Try it: What is needed is an exact copy of the data below, pictures excluded.

Extracted records:
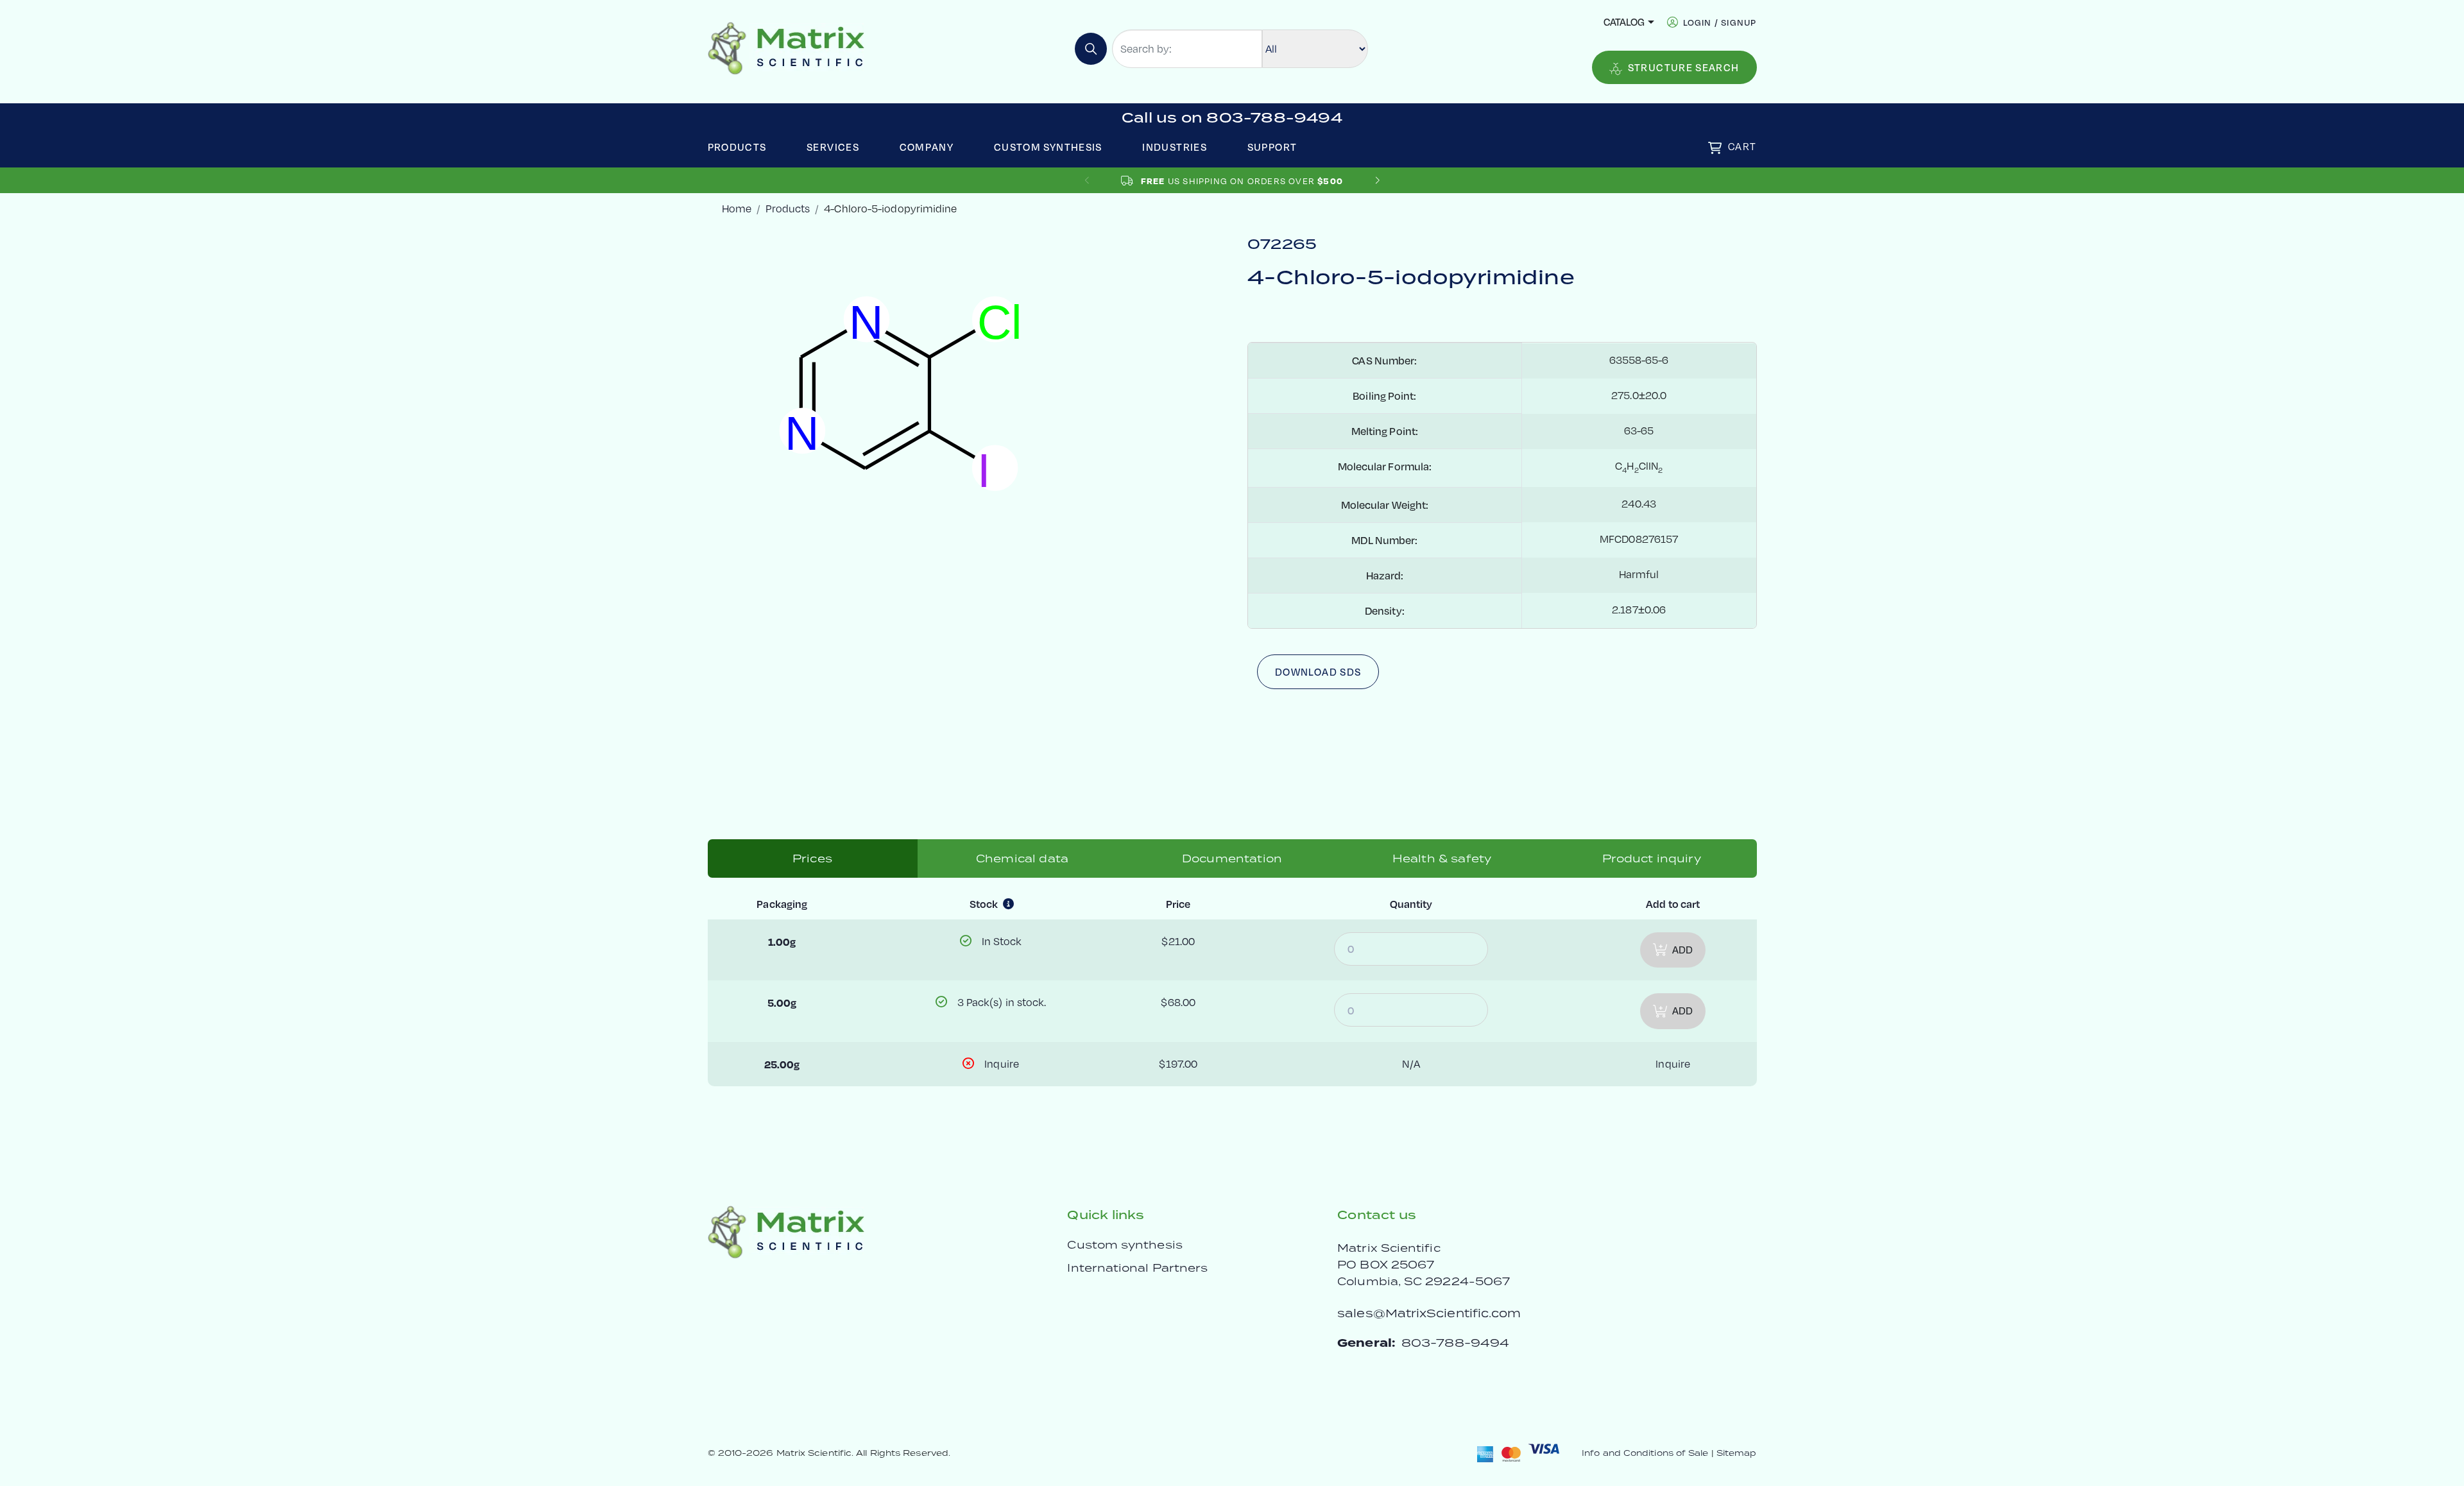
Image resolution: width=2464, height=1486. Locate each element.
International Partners (1137, 1268)
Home (736, 208)
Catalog (1624, 21)
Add (1682, 949)
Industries (1174, 147)
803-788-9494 (1455, 1342)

Exercise answer:
Image resolution: width=2464, height=1486. Locate each element.
International Partners (1137, 1268)
Home (736, 208)
Catalog (1624, 21)
Add (1682, 949)
Industries (1174, 147)
803-788-9494 (1455, 1342)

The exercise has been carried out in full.